• [TEXT]
Vanishing Point

Knowledge is Power in Today’s R&D

Posted by Deb Westphal - Nov 26, 2014 11:17:00 AM

shutterstock_71527087Continuous product design and development is and always has been a key to survival for any organization – commercial or government.  Innovation, through both the development of new products and the re-design of existing ones, is a critical piece of a company’s ability to keep pace with rapid changes in technology, its own competitive landscape, consumer preferences, etc. 

 

Traditional R&D

 

Traditionally, research and development (R&D) in support of a new or updated product has been driven by the producer itself. A company wanting to roll out a new product would have essentially two options for R&D:  1) conduct the research in-house or 2) outsource it.  No matter the option chosen, R&D efforts would be centralized and undertaken at the bequest of the manufacturer by researchers or scientists housed together in a brick and mortar facility. Deliberate and disciplined, R&D would be focused silo-like on each product, while adherence to a classic stage gate method of management would ensure a linear approach to the process.

 

Knowledge as a Source of Wealth Creation

 

But the world is different now than it was even 10 years ago. With almost eight billion highly networked and highly connected people on the planet, each one of us is potentially within just one degree of connection to everyone else. And that creates opportunity.

 

Today’s global interconnectivity means knowledge can travel around the world in the snap of a finger, making it more accessible – and more valuable – than ever. Knowledge has become a source of wealth creation; where there is knowledge, there is money to be made, and everyone wants in on it.

• [GIVEN INFORMATION]
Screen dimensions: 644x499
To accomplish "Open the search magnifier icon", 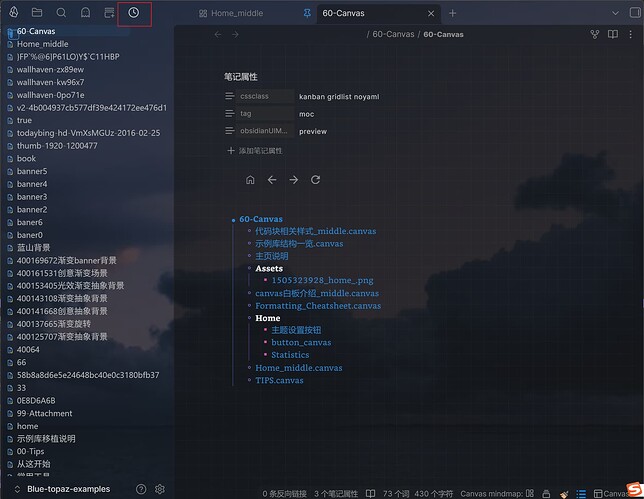I will click(62, 13).
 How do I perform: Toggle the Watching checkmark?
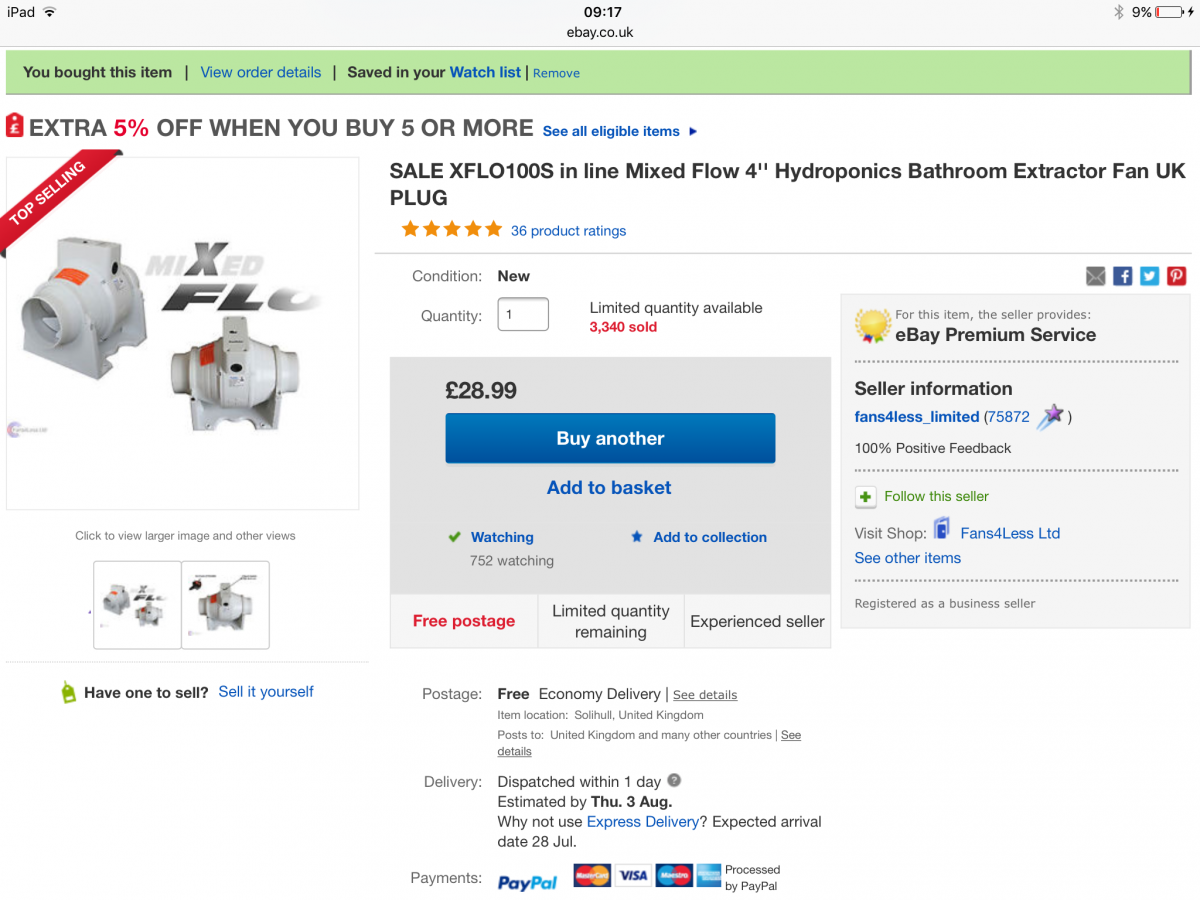click(x=455, y=537)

• [WORK TO COMPLETE] Could you reproduce the full post on knowledge and R&D word for word? The listing is from a separate source.

• [WRITTEN REPLY]
Vanishing Point

Knowledge is Power in Today’s R&D

Posted by Deb Westphal - Nov 26, 2014 11:17:00 AM

shutterstock_71527087Continuous product design and development is and always has been a key to survival for any organization – commercial or government.  Innovation, through both the development of new products and the re-design of existing ones, is a critical piece of a company’s ability to keep pace with rapid changes in technology, its own competitive landscape, consumer preferences, etc. 

 

Traditional R&D

 

Traditionally, research and development (R&D) in support of a new or updated product has been driven by the producer itself. A company wanting to roll out a new product would have essentially two options for R&D:  1) conduct the research in-house or 2) outsource it.  No matter the option chosen, R&D efforts would be centralized and undertaken at the bequest of the manufacturer by researchers or scientists housed together in a brick and mortar facility. Deliberate and disciplined, R&D would be focused silo-like on each product, while adherence to a classic stage gate method of management would ensure a linear approach to the process.

 

Knowledge as a Source of Wealth Creation

 

But the world is different now than it was even 10 years ago. With almost eight billion highly networked and highly connected people on the planet, each one of us is potentially within just one degree of connection to everyone else. And that creates opportunity.

 

Today’s global interconnectivity means knowledge can travel around the world in the snap of a finger, making it more accessible – and more valuable – than ever. Knowledge has become a source of wealth creation; where there is knowledge, there is money to be made, and everyone wants in on it.